We parked off the road where the creek came in by Junction City. There were two other guys downstream a few hundred yards in a long straight run by the highway. I figured we'd walk across the rocks straight upstream and wade in where the river takes a ninety-degree bend. I was giving some instructions while we clomped along in our waders.
“Use the staff like a cane for stability whenever you move in the water.”
“Thy rod and thy staff?” Hubie asked.
“Yeah,” I said, “if you slip and fall in, you better pray, all right, cause you fill your waders with water and they'll sink you.”
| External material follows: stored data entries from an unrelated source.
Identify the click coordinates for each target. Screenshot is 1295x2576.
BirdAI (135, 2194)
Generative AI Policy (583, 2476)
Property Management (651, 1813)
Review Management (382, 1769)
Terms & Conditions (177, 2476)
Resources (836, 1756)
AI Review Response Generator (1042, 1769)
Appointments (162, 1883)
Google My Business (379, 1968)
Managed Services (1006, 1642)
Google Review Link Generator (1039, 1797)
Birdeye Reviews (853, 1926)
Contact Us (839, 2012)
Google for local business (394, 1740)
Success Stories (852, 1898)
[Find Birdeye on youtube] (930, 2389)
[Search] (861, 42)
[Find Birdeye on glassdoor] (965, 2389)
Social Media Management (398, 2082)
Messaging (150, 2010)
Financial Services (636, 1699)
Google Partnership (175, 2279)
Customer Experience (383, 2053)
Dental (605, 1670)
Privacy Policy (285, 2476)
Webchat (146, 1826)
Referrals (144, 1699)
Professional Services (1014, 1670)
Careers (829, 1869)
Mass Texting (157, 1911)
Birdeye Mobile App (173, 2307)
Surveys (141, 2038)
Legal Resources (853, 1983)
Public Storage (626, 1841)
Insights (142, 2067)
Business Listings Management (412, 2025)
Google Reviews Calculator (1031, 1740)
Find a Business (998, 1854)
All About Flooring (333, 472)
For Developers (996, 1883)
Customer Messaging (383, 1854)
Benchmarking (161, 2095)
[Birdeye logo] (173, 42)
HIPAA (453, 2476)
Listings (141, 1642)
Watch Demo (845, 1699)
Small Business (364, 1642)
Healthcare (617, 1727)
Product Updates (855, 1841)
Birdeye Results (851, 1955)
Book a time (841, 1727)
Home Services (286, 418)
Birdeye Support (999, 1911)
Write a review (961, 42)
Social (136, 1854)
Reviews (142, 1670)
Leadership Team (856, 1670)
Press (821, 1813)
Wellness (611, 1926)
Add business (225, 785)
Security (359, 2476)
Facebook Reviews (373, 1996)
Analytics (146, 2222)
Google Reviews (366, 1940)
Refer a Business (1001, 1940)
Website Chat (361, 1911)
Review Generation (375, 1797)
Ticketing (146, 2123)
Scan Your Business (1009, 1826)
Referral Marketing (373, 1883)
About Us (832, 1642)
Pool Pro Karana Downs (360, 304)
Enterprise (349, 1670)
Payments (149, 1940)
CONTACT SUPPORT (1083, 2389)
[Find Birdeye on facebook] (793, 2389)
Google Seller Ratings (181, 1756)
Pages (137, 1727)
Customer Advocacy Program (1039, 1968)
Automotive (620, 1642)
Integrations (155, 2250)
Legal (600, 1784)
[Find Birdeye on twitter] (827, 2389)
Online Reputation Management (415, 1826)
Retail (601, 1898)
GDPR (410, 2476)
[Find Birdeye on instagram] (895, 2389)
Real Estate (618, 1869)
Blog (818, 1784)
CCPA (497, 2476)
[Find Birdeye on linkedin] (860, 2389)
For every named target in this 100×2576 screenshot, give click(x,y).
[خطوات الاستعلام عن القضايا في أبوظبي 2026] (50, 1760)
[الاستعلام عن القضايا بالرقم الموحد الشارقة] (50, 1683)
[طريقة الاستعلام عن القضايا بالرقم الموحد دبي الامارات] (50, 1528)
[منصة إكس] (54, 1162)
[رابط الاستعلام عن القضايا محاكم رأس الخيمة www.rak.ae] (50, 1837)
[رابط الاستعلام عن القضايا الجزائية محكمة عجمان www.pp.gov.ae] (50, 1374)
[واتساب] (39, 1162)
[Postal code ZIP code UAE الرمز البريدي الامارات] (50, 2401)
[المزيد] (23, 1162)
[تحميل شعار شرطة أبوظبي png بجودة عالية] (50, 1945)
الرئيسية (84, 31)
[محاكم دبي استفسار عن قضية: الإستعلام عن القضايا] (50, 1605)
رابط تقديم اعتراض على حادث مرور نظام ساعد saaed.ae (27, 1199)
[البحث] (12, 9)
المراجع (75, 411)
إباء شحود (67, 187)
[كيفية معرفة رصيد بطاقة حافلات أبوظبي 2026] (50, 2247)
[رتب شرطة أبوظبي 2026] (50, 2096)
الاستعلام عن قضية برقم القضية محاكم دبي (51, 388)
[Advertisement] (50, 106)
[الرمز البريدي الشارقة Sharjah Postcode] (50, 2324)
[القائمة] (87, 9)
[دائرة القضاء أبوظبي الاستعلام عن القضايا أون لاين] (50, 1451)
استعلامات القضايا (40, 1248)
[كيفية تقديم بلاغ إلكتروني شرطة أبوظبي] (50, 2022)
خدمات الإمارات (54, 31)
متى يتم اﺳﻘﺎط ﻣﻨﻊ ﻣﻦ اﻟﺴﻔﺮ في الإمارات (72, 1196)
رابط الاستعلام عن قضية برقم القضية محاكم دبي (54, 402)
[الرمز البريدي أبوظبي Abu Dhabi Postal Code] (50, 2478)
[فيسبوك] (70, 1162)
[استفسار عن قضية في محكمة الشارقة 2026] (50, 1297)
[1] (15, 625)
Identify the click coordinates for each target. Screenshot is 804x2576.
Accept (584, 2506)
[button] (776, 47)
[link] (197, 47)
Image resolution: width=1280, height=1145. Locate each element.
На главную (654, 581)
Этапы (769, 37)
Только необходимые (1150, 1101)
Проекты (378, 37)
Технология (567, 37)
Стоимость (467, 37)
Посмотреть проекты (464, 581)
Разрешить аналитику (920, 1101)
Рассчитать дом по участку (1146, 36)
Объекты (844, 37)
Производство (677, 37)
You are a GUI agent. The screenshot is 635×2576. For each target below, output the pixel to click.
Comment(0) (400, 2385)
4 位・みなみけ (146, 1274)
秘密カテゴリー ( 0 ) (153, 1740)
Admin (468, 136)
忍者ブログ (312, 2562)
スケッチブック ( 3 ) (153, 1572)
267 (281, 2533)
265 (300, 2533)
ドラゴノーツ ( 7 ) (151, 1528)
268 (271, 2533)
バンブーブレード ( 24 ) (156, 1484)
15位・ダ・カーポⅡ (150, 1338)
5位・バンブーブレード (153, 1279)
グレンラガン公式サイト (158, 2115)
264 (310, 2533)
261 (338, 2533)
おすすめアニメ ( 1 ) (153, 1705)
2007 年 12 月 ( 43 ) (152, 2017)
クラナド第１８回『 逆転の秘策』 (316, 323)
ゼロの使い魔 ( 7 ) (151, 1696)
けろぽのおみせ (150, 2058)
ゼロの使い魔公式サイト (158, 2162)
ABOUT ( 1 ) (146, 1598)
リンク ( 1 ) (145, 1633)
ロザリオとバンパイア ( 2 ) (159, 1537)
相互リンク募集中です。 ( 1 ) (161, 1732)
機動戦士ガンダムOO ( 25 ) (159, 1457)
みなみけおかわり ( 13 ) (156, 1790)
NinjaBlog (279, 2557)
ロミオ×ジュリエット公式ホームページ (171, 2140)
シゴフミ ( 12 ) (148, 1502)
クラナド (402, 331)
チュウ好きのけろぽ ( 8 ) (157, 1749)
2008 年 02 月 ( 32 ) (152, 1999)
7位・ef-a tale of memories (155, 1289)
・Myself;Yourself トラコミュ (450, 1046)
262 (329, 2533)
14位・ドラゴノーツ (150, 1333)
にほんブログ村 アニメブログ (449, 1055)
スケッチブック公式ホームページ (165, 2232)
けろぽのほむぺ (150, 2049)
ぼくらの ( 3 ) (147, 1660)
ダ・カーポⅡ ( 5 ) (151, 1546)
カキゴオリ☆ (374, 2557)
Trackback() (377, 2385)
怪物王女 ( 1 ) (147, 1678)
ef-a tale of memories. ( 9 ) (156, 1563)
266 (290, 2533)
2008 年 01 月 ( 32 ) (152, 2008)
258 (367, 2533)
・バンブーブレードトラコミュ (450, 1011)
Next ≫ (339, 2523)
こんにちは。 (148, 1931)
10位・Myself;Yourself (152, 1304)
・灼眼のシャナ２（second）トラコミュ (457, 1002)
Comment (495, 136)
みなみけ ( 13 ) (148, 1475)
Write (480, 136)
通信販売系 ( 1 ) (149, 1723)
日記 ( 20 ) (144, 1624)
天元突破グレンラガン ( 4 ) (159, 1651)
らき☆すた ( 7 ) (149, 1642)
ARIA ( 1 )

“Okay,” Hubie said, “pay attention when I'm wading.”
“Right,” I said. “And I'm setting you up with a silver Castmaster. Just throw it across the river, let it sink and swing, and then retrieve it.”
“I can't just leave it alone and it'll come home, wagging its tail behind it?”
“Joke if you want to, but there's a real chance you could hook up with a jumping locomotive that'll stop your heart,” I told him.
“Now that sounds like fun,” he said. “Does Weaverville have good EMT services?”
“You fish ahead of me, right at the bend, and let the lure swing around the turn,” I told him. “I'll fish below you in the tail-out.”
“Thank you for not suggesting I've already gone around the bend.”